Freitag, 1. April 2011

Echo Gottes

Man glaube nicht, wie manche Aufgeklärte, Maria sei als Geschöpf ein Hindernis für die Vereinigung mit dem Schöpfer: nicht Maria ist es mehr, die da lebt und uns das Leben bringt, sondern Jesus Christus, Gott allein, der in ihr lebt und in ihr wirkt. Ihre eigene Umwandlung in Gott übersteigt unendlich die Umgestaltung des hl. Paulus und anderer Heiliger, ja mehr, als der Himmel die Erde überragt. Maria ist nur für Gott erschaffen. Weit entfernt, eine Seele, die sich ihr anvertraut, für sich zu behalten, sucht sie diese vielmehr in Gott zu versenken und mit ihm um so vollkommener zu vereinigen, je mehr sie sich mit ihr vereinigt. Maria ist das wunderbare Echo Gottes, aus welchem nur „Gott“ zurückhallt, wenn man „Maria“ ruft, welches nur Gott verherrlicht, wenn man Maria mit den Worten der heiligen Elisabeth selig preist. Wenn jene so genannten Aufgeklärten, die der Satan selbst bei seinen Gebeten betört, Maria gefunden hätten und durch Maria Jesus und durch Jesus Gott, wären sie nicht so tief gefallen. Hat man erst einmal Maria gefunden, und durch Maria Jesus und durch Jesus Gott den Vater, so hat man alle Güter zugleich gewonnen, wie die Heiligen erklären. Mit Absicht sage ich „alle“ Güter, denn nichts ist ausgenommen, alle Gnade und Freundschaft bei Gott, alle Sicherheit gegen die Feinde Gottes, alle Wahrheit gegen die Lüge, alle Kraft, um die Schwierigkeiten des Heils leicht zu überwinden, alle Süßigkeiten und Freude in den Bitterkeiten des Lebens.

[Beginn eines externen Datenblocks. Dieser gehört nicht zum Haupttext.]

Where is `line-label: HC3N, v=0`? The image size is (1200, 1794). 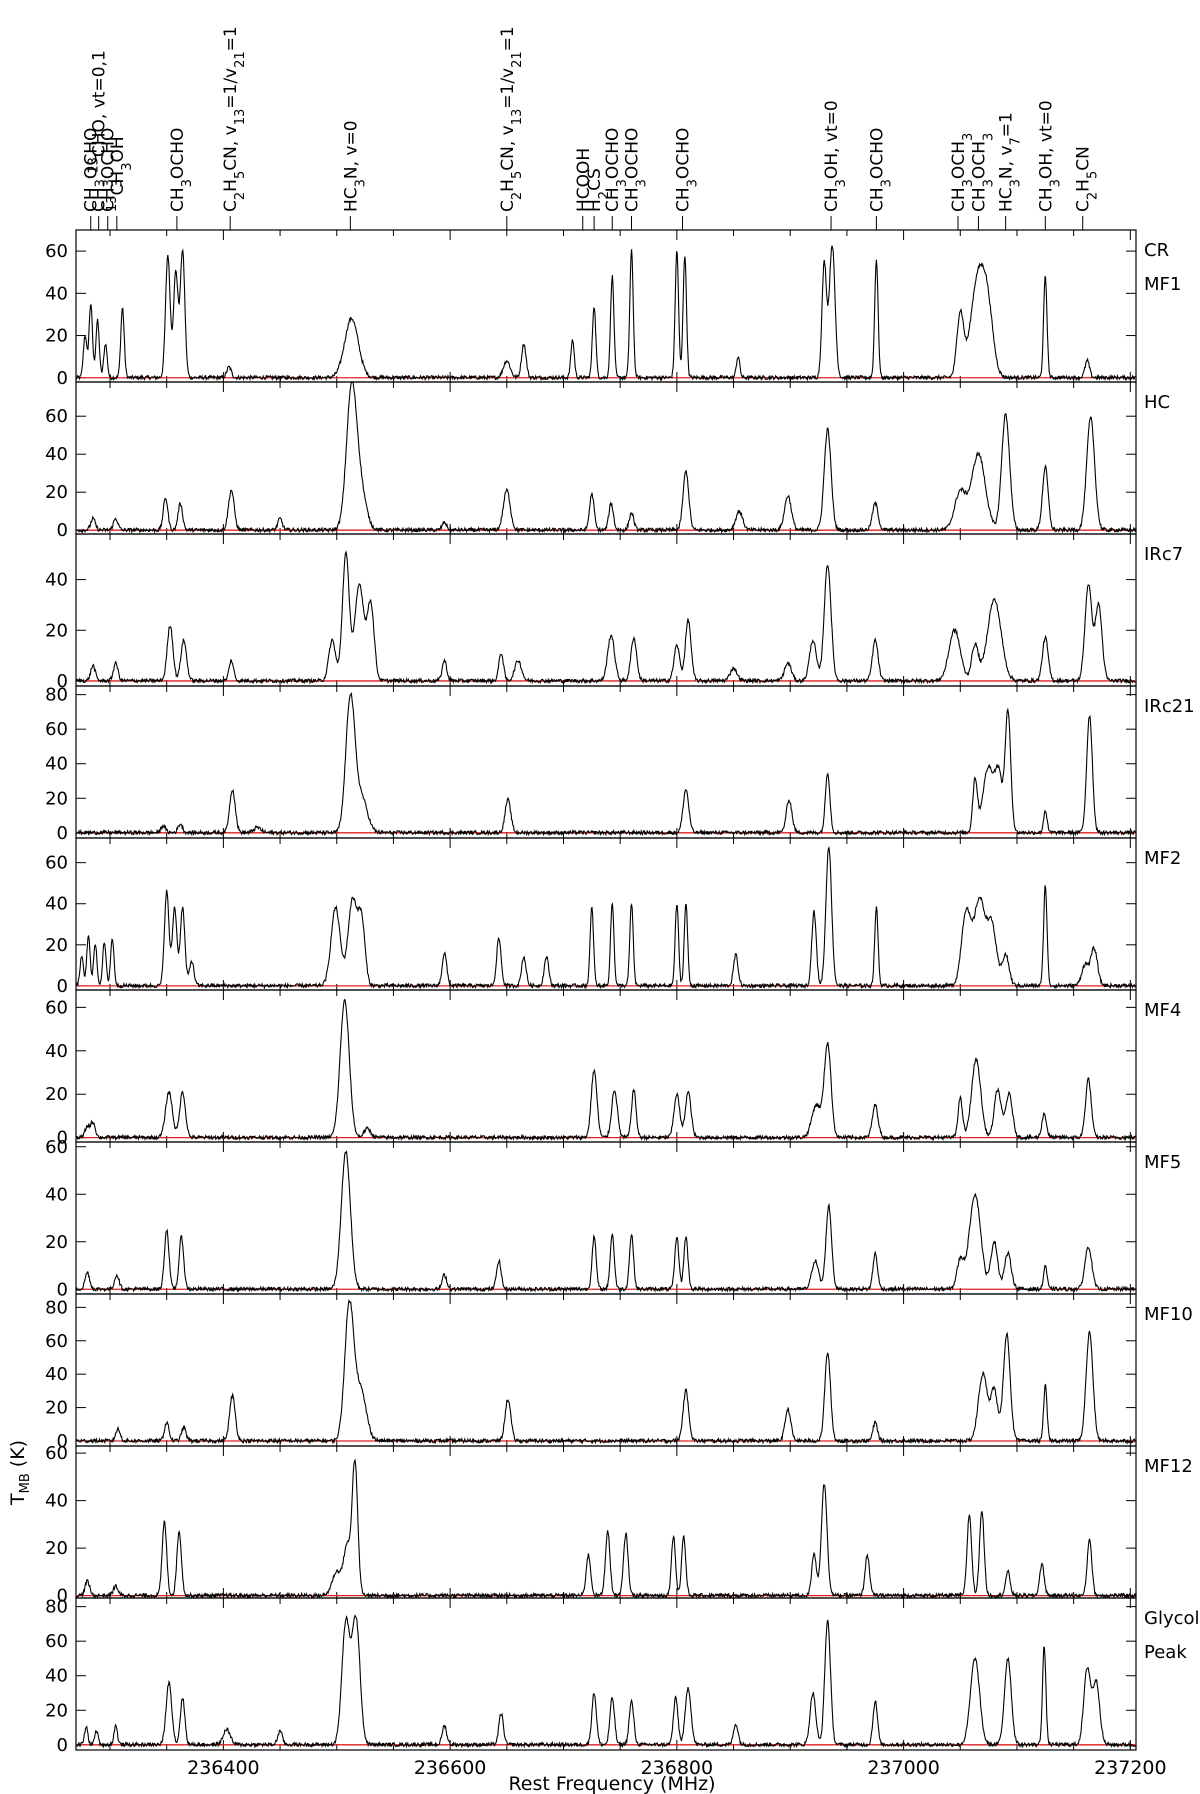
line-label: HC3N, v=0 is located at coordinates (354, 166).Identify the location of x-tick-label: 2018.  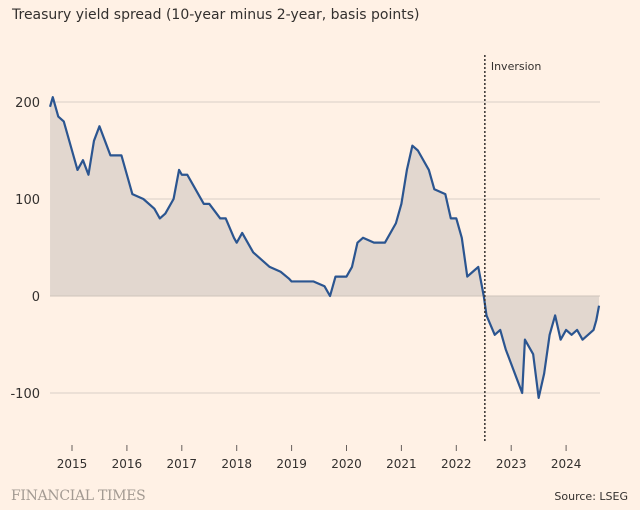
(236, 464).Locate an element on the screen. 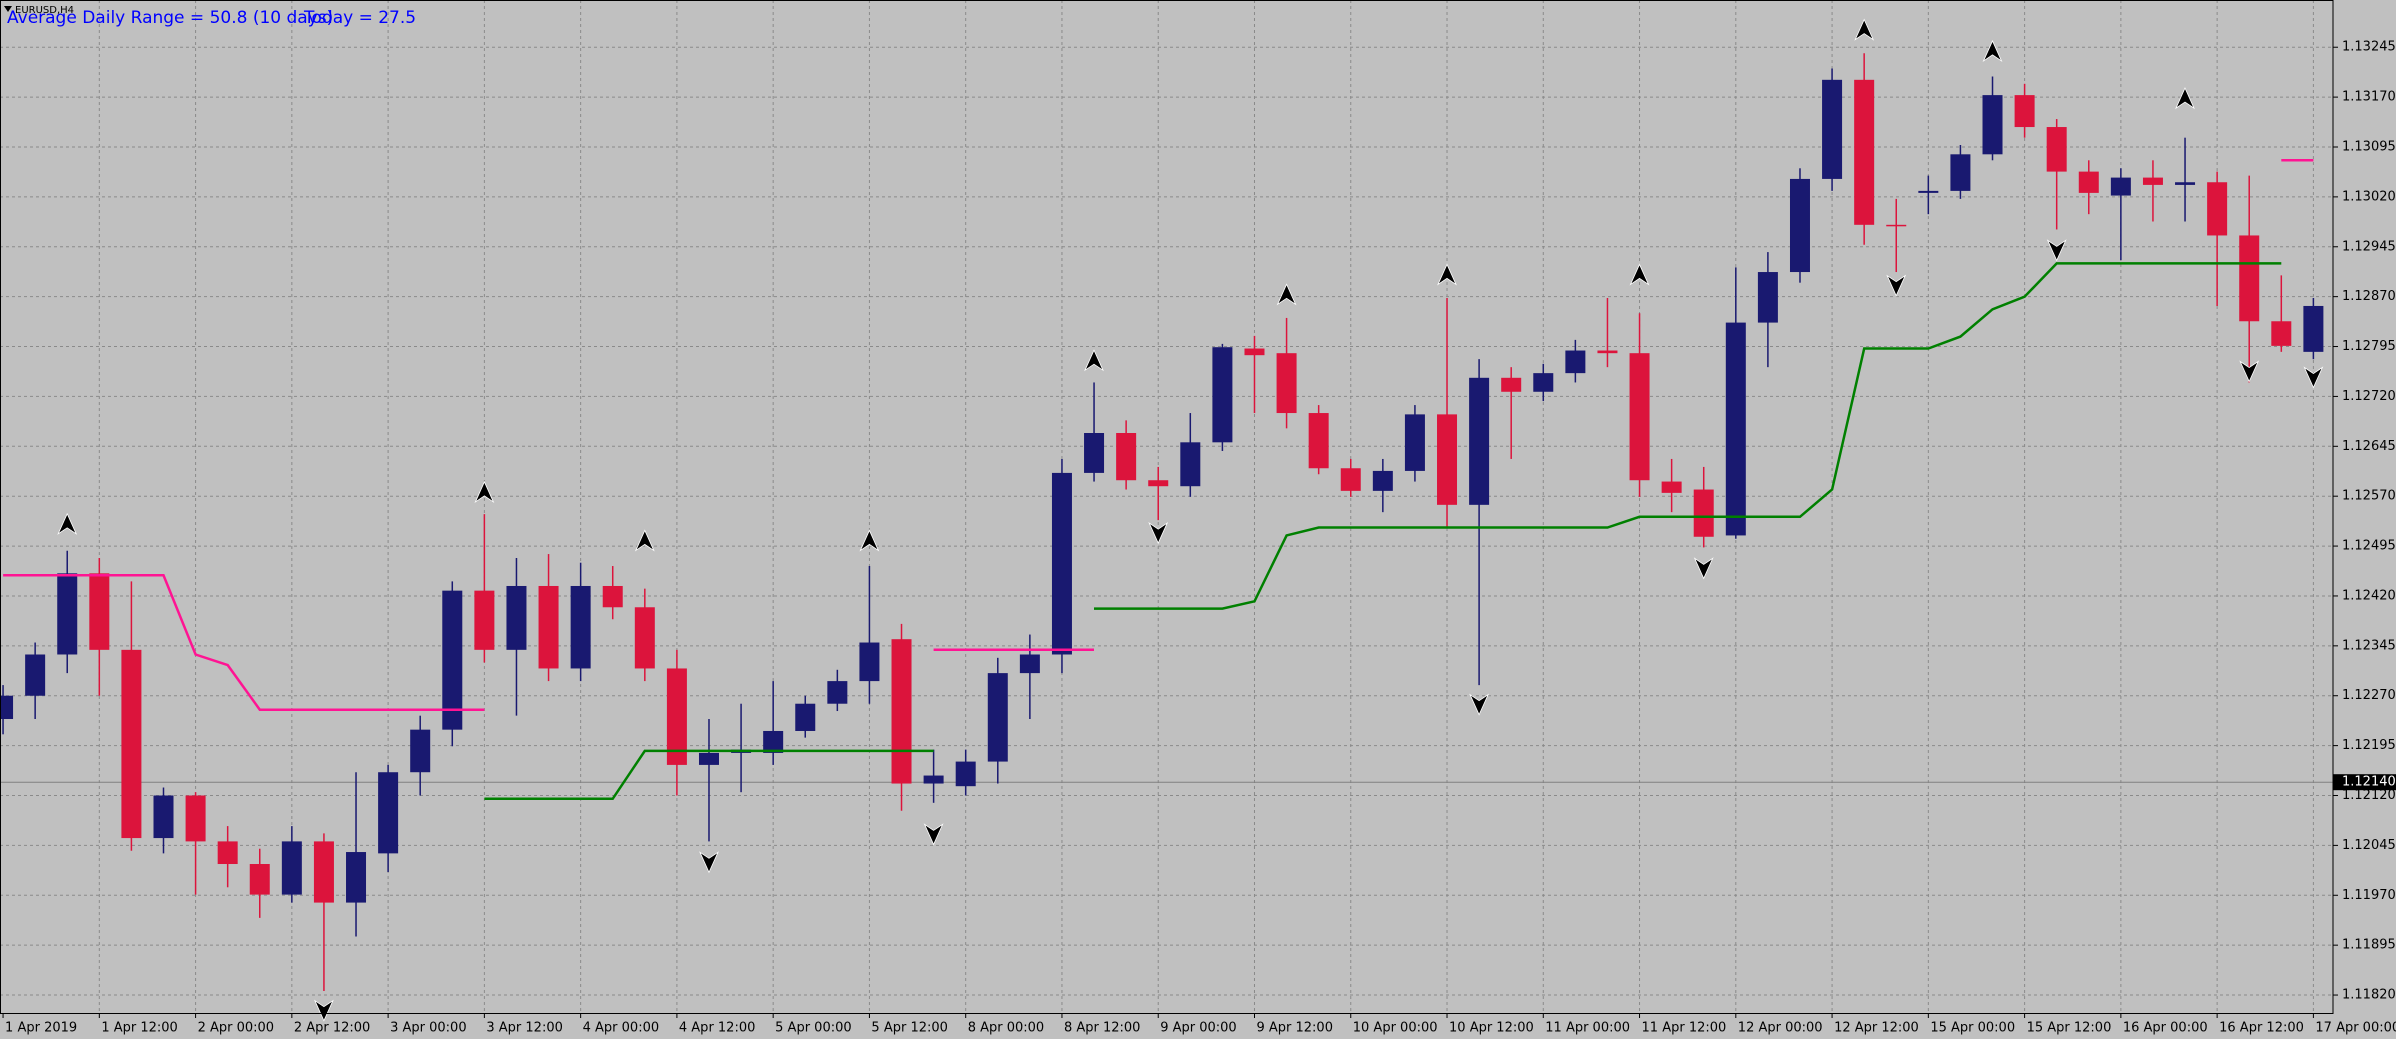  y-tick-label: 1.11895 is located at coordinates (2369, 946).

Damit soll nicht gesagt sein, dass jeder, der Maria durch wahre Andacht gefunden hat, frei sei von Kreuz und Leiden. Keineswegs, er ist von Leiden sogar oft mehr heimgesucht, als irgend ein anderer; denn Maria schenkt, als Mutter der Lebendigen, ihren Kindern Anteil am Baume des Lebens, welcher das Kreuz Jesu Christi ist. Aber indem sie ihnen gute Kreuze zubereitet, verschafft sie ihnen auch die Gnade, sie geduldig und sogar freudig zu tragen. Daher sind die Kreuze, welche sie ihnen gibt, mehr süß als bitter. Wenn sie vielleicht auch eine Zeit lang die Bitterkeit des Kelches fühlen, den man notwendig trinken muss, um ein Freund Gottes zu sein, so ermutigt der Trost und die Freude, welche Maria der Traurigkeit folgen lässt, diese Seelen, bereitwillig noch schwerere und drückendere Kreuze zu tragen.

Die Schwierigkeit unseres Geheimnisses besteht hauptsächlich darin, zu wissen, wie man die allerseligste Jungfrau tatsächlich findet, um mit ihr auch jede Gnade in überreichem Maße zu empfangen. Gott, als unumschränkter Herr, könnte uns zwar aus eigener Kraft alles mitteilen, was er uns jetzt nur durch Maria zukommen lässt. Oft genug tut er es auch selbst, was keineswegs geleugnet werden darf. Nach der Ordnung jedoch, welche die göttliche Weisheit festgesetzt hat, teilt er seine Gnaden gewöhnlich nur durch Maria mit, wie der hl. Thomas sagt. Man muss eben, um zu ihm emporzusteigen und sich mit ihm zu vereinigen, dasselbe Mittel gebrauchen, dessen er sich bediente, um zu uns herabzusteigen, Mensch zu werden und uns seine Gnade mitzuteilen; und dieses Mittel ist die allerseligste Jungfrau Maria.